:: REQUIRED WORK ::
Restate all the entries exactly as they appear, apart from the pictures.

***** INFORMATION GIVEN

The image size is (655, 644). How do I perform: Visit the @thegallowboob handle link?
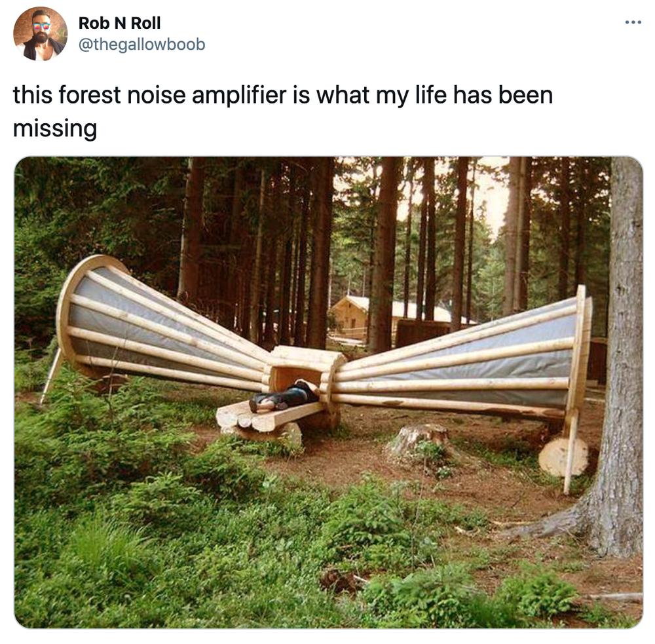pos(141,45)
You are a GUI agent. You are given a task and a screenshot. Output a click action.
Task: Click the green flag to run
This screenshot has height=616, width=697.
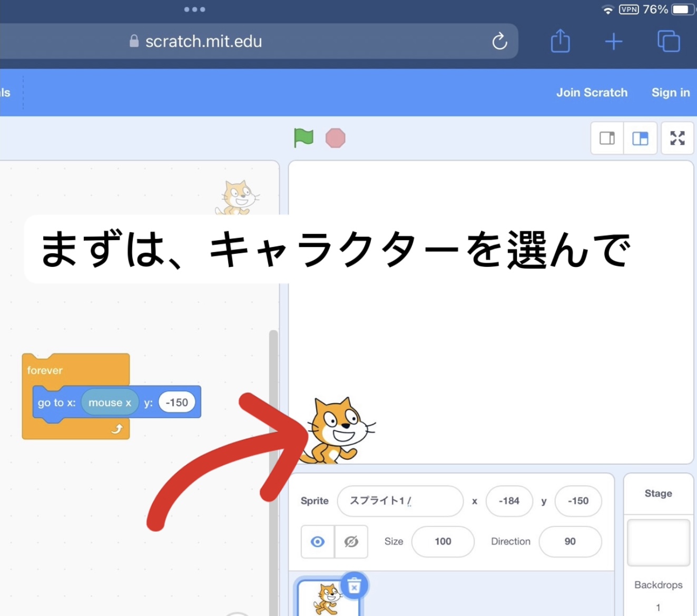pos(303,138)
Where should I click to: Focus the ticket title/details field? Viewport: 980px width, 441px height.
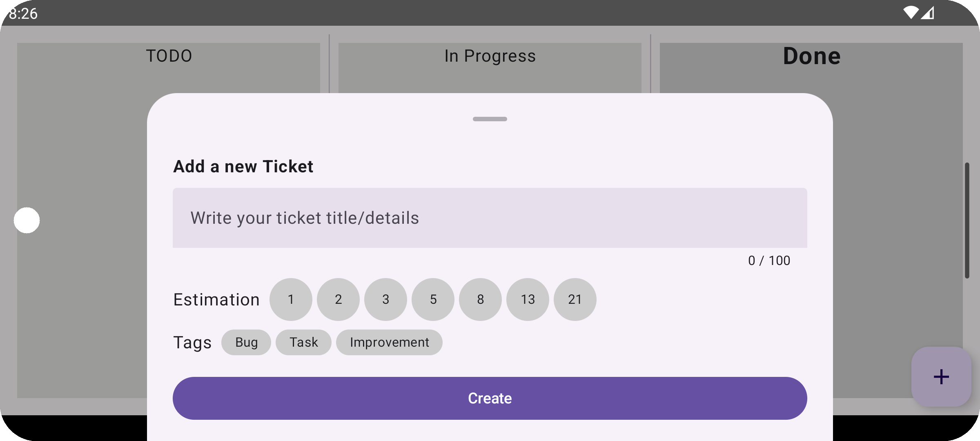pos(490,218)
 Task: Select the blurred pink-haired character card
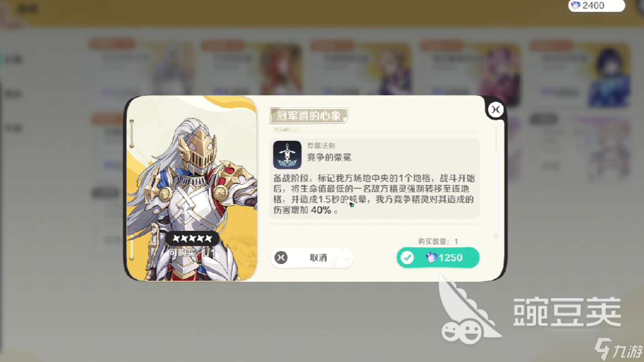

**********

:: ANSWER TO THIS EXERCISE ::
The image size is (655, 644). How do I perform: Visit the @thegallowboob handle link?
pos(141,45)
You are a GUI agent. You are given a task and a screenshot. Output a click action.
Task: Click the green flag to run
This screenshot has height=616, width=697.
pos(303,138)
Where should I click to: Focus the ticket title/details field? Viewport: 980px width, 441px height.
pos(490,218)
 Task: Select the blurred pink-haired character card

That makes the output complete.